I started getting deep tissue massage about once a week, beginning in Dec. 06, and I'm convinced it has saved my life. I don't know if it's advised with the stenosis, but my experience with massage therapists suggests that a good one would work around it if it's a problem -- of course consulting a doctor's in order. But it has made MAJOR difference for me with the muscle cramps in my legs and hips and lower back pain caused by having to walk with my arthritic knees bent. (Now only one bent, the "unoperated leg" as they called it in the hospital.) It has helped me physically, but I think the biggest difference it has made was helping with depression. It helps on many levels: the relaxation it induces is similar to meditation or the deep relaxation of yoga, so I assume it changes brain chemistry in helpful ways. It improves your circulation, and that effect feels to me something like after exercise and its feel-good surge. It helps to know you're doing something good for yourself, fighting back against the pain and disability. (And you don't have to work at that part!) I think it also helps to lie there and have someone paying total attention to you for an hour or 90 minutes. Deep tissue massage is painful at times, but ya feel so good afterwards that you essentially forget that. And my m. therapist thinks I'm so used to pain, I don't seem to mind it as much as some do when a sore muscle complains when he works it over. I saw an article recently that cited a research report that showed massage helps people manage chronic pain more successfully. I'm a complete convert, and think the medical profession should make more use of it.
It isn't cheap, but some health insurance policies now cover it. My guy works at a day spa, but I have a friend who gets her massage afterwards from her acupuncturist. I took a break from getting the massages for awhile after the surgery, because I couldn't lie face down comfortably, and at first we put a folded towel under my thigh to protect the knee a bit. But he would have given me a massage without having to lie face down on the table, even said he'd come to my house if I needed him to. In retrospect, I think I should have. Anyway, knowing I had it to look forward to was one of the things that cheered me on in that grim time after the surgery when I thought I'd never have my life back, never quit hurting, never be able to bend my knee ever again enough to do things like get in and out of a car, never sit comfortably, never sleep more than 90 minutes and always wake up in pain for the rest of my life.... Gosh, and I'm doing that to myself again next month?!?!? I'm telling myself that knowing what to expect and how to cope with make it go better.
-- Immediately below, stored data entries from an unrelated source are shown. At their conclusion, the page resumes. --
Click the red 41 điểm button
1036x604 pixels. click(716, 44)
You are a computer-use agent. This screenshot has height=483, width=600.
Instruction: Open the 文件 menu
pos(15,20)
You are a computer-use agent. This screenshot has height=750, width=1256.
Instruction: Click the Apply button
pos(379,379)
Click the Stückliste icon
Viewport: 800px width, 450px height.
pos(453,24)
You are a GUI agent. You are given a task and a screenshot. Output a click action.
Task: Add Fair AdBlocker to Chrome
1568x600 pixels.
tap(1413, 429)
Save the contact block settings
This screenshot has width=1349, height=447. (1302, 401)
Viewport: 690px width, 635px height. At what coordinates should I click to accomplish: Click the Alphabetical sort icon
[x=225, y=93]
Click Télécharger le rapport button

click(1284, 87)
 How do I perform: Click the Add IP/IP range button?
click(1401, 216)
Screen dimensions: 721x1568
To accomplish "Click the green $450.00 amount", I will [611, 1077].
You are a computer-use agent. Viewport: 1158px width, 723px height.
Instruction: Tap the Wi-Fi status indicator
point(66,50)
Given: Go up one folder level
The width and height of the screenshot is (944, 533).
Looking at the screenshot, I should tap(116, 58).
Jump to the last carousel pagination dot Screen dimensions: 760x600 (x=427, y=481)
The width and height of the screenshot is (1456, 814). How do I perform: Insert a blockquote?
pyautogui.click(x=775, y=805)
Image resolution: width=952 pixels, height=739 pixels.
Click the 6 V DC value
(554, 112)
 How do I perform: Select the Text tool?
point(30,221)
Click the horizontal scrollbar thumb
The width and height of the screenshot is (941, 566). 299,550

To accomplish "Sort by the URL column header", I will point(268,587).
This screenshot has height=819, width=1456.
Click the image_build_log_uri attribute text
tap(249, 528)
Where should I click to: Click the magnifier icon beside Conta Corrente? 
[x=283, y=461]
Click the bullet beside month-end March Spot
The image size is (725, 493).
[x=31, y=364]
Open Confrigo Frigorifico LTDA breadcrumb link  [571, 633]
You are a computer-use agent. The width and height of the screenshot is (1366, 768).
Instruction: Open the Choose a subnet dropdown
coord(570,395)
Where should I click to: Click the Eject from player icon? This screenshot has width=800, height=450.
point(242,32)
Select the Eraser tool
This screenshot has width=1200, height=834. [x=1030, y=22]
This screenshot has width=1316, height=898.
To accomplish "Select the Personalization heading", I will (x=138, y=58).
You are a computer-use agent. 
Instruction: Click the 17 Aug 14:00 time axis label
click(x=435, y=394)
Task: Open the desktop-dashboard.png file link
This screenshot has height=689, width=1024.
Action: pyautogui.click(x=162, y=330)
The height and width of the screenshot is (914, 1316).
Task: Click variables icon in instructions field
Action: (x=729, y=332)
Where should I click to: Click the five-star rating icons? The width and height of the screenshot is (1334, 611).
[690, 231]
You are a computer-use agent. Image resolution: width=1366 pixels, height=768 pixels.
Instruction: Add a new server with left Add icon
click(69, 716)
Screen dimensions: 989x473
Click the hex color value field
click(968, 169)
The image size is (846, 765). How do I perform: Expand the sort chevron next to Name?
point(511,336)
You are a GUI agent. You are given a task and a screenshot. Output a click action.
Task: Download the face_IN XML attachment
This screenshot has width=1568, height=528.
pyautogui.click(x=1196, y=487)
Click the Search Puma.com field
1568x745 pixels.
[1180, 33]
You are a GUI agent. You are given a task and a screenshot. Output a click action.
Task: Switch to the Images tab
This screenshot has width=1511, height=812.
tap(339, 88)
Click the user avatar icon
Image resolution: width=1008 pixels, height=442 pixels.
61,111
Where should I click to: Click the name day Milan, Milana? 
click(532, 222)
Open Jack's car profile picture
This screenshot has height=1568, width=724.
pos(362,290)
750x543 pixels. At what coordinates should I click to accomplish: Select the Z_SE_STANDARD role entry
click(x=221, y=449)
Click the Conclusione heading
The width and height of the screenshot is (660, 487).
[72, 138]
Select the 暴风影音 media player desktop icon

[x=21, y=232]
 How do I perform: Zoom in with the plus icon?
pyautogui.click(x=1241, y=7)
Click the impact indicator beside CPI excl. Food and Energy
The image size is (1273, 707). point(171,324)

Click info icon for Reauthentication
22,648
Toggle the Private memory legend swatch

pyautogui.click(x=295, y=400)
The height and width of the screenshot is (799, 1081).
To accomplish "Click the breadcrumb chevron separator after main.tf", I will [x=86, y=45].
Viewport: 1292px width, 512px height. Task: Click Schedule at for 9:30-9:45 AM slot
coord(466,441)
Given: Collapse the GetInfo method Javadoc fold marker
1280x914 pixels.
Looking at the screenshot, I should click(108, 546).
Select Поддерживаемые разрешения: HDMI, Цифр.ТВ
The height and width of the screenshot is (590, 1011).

BTW, I iced a lot more than twice a day. And I swear by my NSAID, etodolac (commercial name Lodain). It's been on the market long enough to be available as a generic, so is dirt cheap and has had time for side effects to show up (basically the ones similar to ibuprofen), and is relatively easy on my stomach -- less bother than ibuprophen for me, and the doctor who originally prescribed it said the Veterans Affairs had conducted a study that showed less gastric irritation with it. Though I take it with food and water and try not to take it right before going to bed, i.e. lying down. I went back on it after I went off blood thinners because of the arthritis in the unoperated knee, but it also helped a lot with the swelling in the operated knee.
Glad I found this site. I read entries a couple months after the surgery, and wished I'd known about it before the surgery. People I'd talked to who'd had the surgery, all but one, glossed over the bad bits afterwards, and I think it made it harder for me because I wasn't psychologically prepared. And thanks, Josephine, for the advice and cheer. Nurses are the reason any of us survive hospitals, and I think do more real good than the doctors.